Do these findings seem convincing? We’ll leave it to you to decide, but personally (this is Paul!) I’d note some issues but overall I’m convinced.

There are, naturally, objections to the data: AngelList is not a representative sample of early stage investors; the “outcome data” is from outside information not AngelList, and so (like other sources of information about funding early stage companies) likely poor; and 2010-2015 (with early adopters to AngelList and the dynamics of exits in that period) is perhaps not representative of today’s investing activity. We could also object about the “proof of outcome” – particularly that you can deduce a company failed based on whether its website is active (p.31) and whether “raised a follow-on round from a VC” is really a good “interim measure of startup success” (p.31).

Still, the conclusion that “our results appear consistent with some form of bias among male investors” (p.37) seem justified to us.
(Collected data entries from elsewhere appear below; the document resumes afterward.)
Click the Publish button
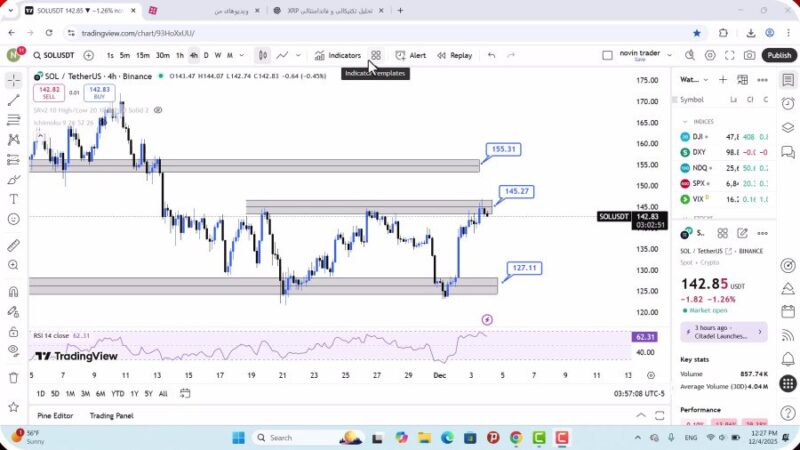 pos(779,56)
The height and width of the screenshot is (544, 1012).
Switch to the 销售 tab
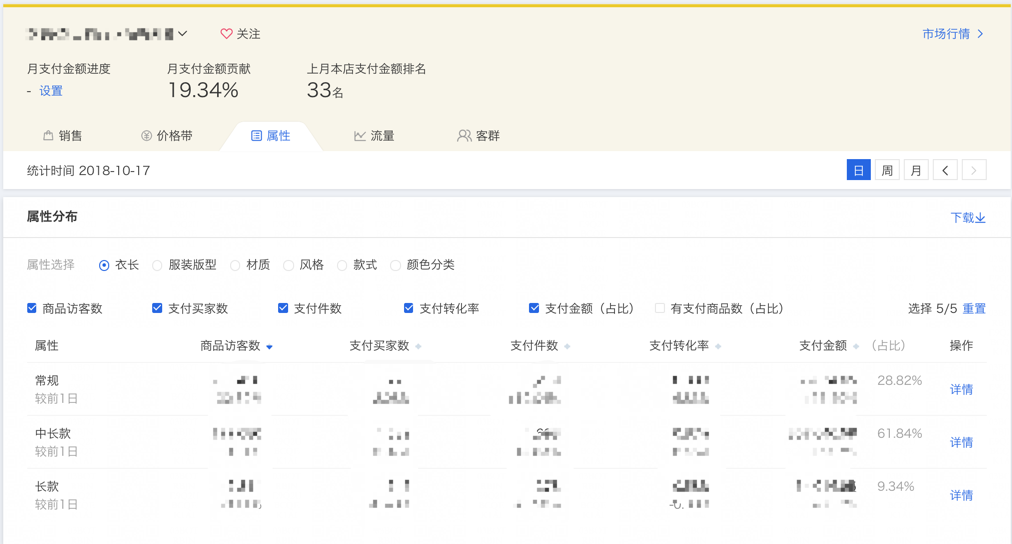point(62,135)
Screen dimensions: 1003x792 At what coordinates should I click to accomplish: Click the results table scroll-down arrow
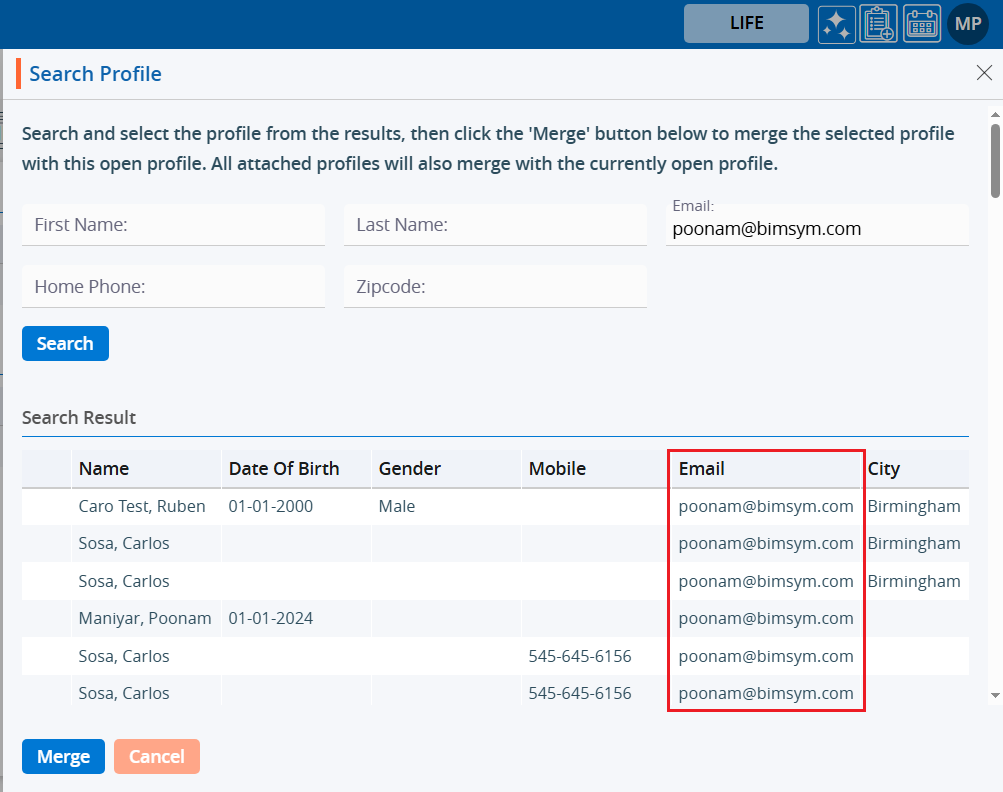point(995,694)
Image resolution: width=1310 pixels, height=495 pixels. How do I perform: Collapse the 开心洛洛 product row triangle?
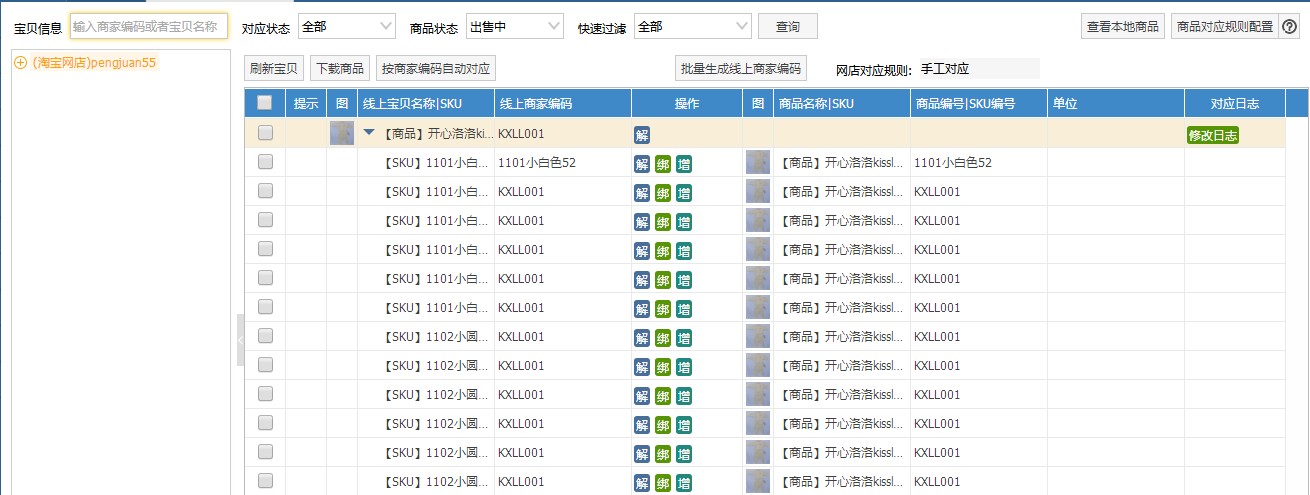[x=370, y=133]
It’s a clear reminder that, to achieve our goal of the best financial outcomes we can, investors need to stay aware of our biases, and to consider particularly those areas (like evaluating traction, which is subjective but could be made more quantitative) where those biases seem most concentrated.

In addition, a couple of unrelated fun nuggets stood out to me:

  • The paper was based on data from before syndicates had taken off on AL, and so couldn’t really see into funding decisions, as those were done “offline”. Would repeating this investigation today with real AngelList investment data reinforce or undermine these findings?
  • Only 2% of female angel investors in AngelList were associated with a known female-focused angel group of VC fund (p.21). I wonder if the same is true for male investors? And does this show the “market share” of explicit funds vs the general AngelList pool? If so, it’s interesting to see how much AngelList has done to “expand the market” of angel investors.